Outcomes of pregnant patients with low back pain undergoing chiropractic treatment: a prospective cohort study with short term, medium term and 1 year follow-up
Peterson CK, et al. Outcomes of pregnant patients with low back pain undergoing chiropractic treatment: a prospective cohort study with short term, medium term and 1 year follow-up. Chiropractic and Manual Therapies 2014;22(1):15.
Low back pain in pregnancy is common and research evidence on the response to chiropractic treatment is limited. The purposes of this study are 1) to report outcomes in pregnant patients receiving chiropractic treatment; 2) to compare outcomes from subgroups; 3) to assess predictors of outcome.
Pregnant patients with low back or pelvic pain, no contraindications to manipulative therapy and no manual therapy in the prior 3 months were recruited.
Baseline numerical rating scale (NRS) and Oswestry questionnaire data were collected. Duration of complaint, number of previous LBP episodes, LBP during a previous pregnancy, and category of pain location were recorded.
The patient’s global impression of change (PGIC) (primary outcome), NRS, and Oswestry data (secondary outcomes) were collected at 1 week, 1 and 3 months after the first treatment. At 6 months and 1 year the PGIC and NRS scores were collected. PGIC responses of ‘better’ or ‘much better’ were categorized as ‘improved’.
The proportion of patients ‘improved’ at each time point was calculated. Chi-squared test compared subgroups with ‘improvement’. Baseline and follow-up NRS and Oswestry scores were compared using the paired t-test. The unpaired t-test compared NRS and Oswestry scores in patients with and without a history of LBP and with and without LBP during a previous pregnancy. Anova compared baseline and follow-up NRS and Oswestry scores by pain location category and category of number of previous LBP episodes. Logistic regression analysis also was also performed.

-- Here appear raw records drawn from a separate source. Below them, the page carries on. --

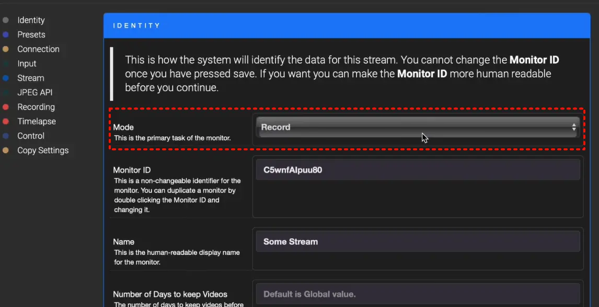Open the Input section in the sidebar

click(27, 64)
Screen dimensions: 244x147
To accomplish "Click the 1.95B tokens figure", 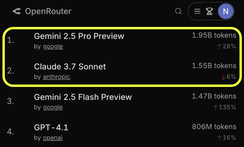I will tap(214, 35).
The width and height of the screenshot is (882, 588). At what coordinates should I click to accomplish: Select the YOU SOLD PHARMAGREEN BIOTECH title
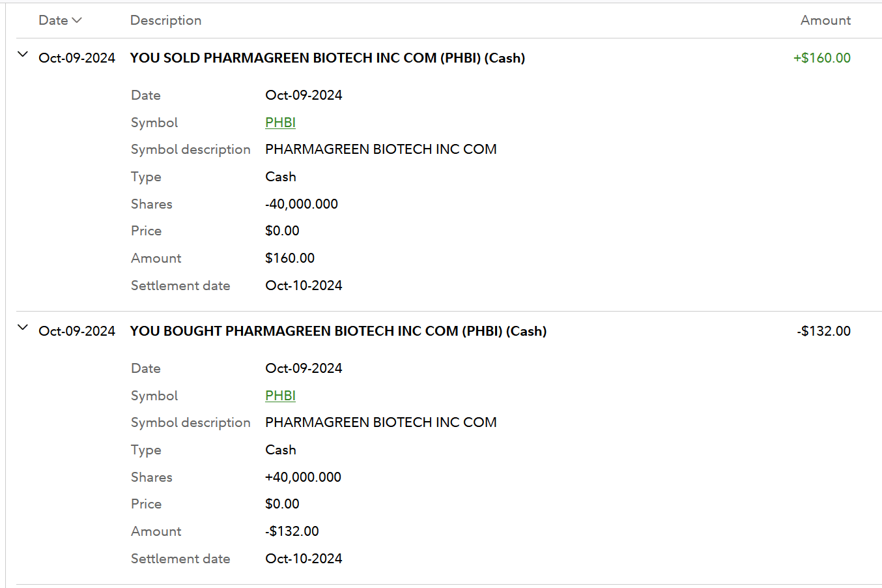(x=327, y=58)
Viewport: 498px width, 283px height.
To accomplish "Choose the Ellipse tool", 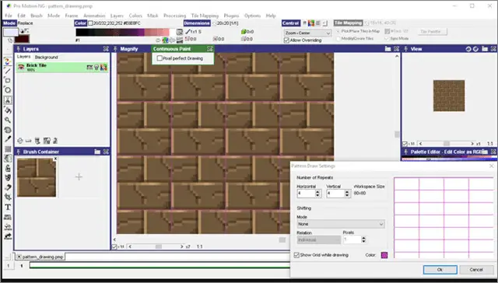I will [x=8, y=90].
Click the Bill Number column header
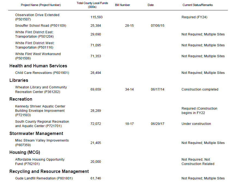The height and width of the screenshot is (189, 239). pyautogui.click(x=122, y=5)
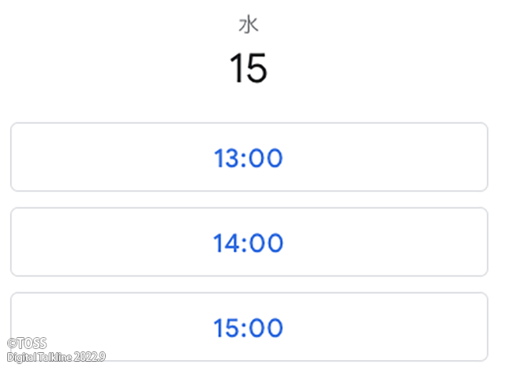
Task: Choose the 14:00 time slot
Action: [x=249, y=242]
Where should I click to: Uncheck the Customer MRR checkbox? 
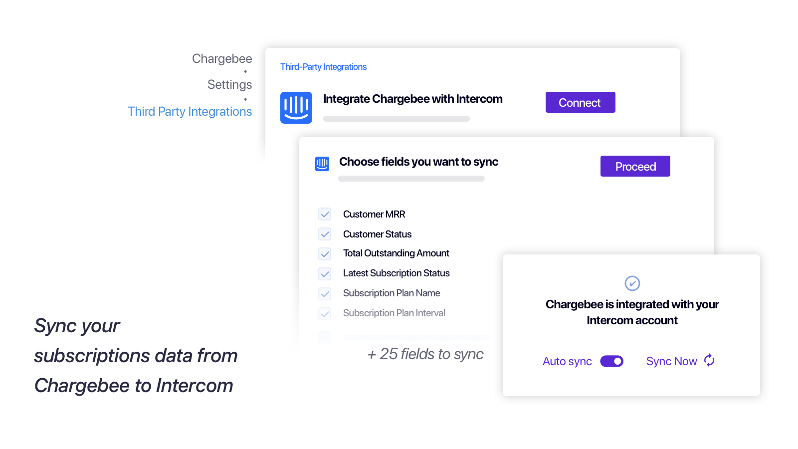point(325,215)
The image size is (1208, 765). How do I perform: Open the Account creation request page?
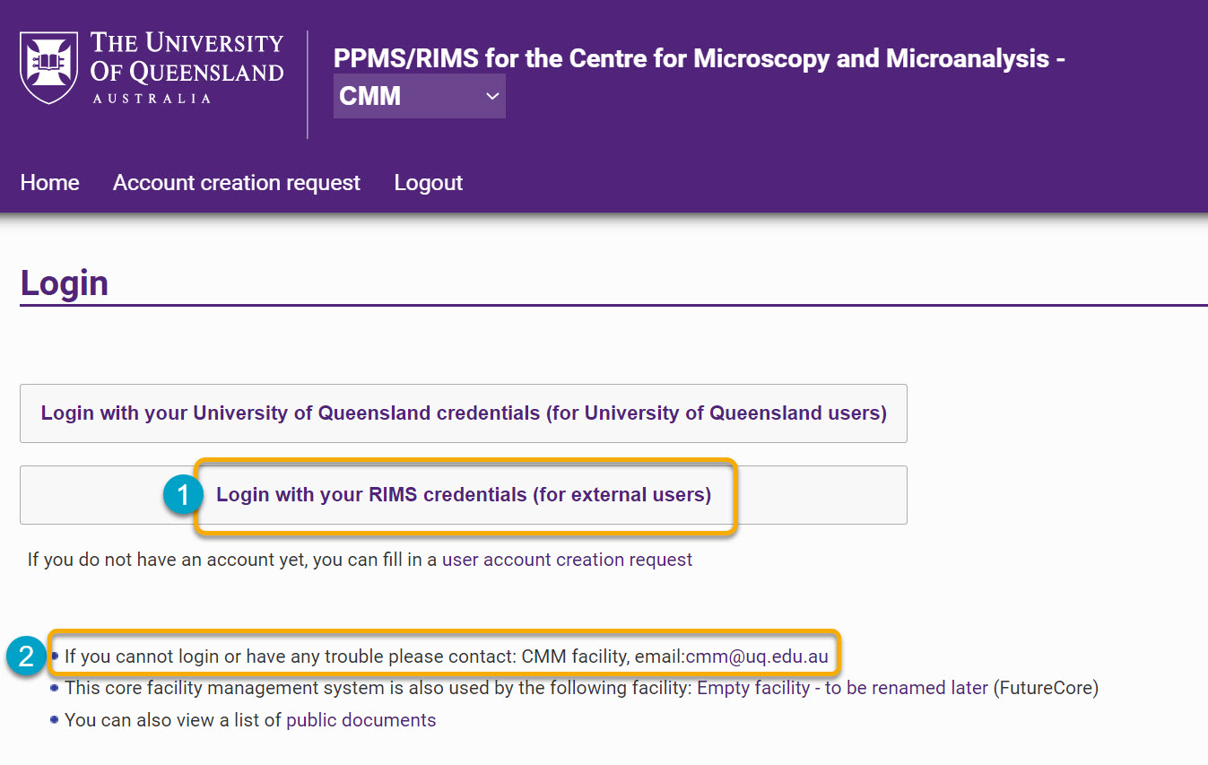click(236, 182)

52% of 115 recruited patients ‘improved’ at 1 week, 70% at 1 month, 85% at 3 months, 90% at 6 months and 88% at 1 year. There were significant reductions in NRS and Oswestry scores (p < 0.0005). Category of previous LBP episodes number at one year (p = 0.02) was related to ,improvement’ when analyzed alone, but was not strongly predictive in logistic regression. Patients with more prior LBP episodes had higher 1 year NRS scores (p = 0.013).
Most pregnant patients undergoing chiropractic treatment reported clinically relevant improvement at all time points. No single variable was strongly predictive of, improvement’ in the logistic regression model.
A randomized controlled trial comparing a multimodal intervention and standard obstetrics care for low back and pelvic pain in pregnancy
George JW, et al. A randomized controlled trial comparing a multimodal intervention and standard obstetrics care for low back and pelvic pain in pregnancy. American Journal of Obstetrics Gynecology 2013;208(4):295.e1-7. doi: 10.1016/j.ajog.2012.10.869.
Women commonly experience low back pain during pregnancy. We examined whether a multimodal approach of musculoskeletal and obstetric management (MOM) was superior to standard obstetric care to reduce pain, impairment, and disability in the antepartum period.
A prospective, randomized trial of 169 women was conducted. Baseline evaluation occurred at 24-28 weeks’ gestation, with follow-up at 33 weeks’ gestation. Primary outcomes were the Numerical Rating Scale (NRS) for pain and the Quebec Disability Questionnaire (QDQ). Both groups received routine obstetric care. Chiropractic specialists provided manual therapy, stabilization exercises, and patient education to MOM participants.
The MOM group demonstrated significant mean reductions in Numerical Rating Scale scores (5.8 ± 2.2 vs 2.9 ± 2.5; P< .001) and Quebec Disability Questionnaire scores (4.9 ± 2.2 vs 3.9 ± 2.4; P < .001) from baseline to follow-up evaluation. The group that received standard obstetric care demonstrated no significant improvements.
A multimodal approach to low back and pelvic pain in mid pregnancy benefits patients more than standard obstetric care.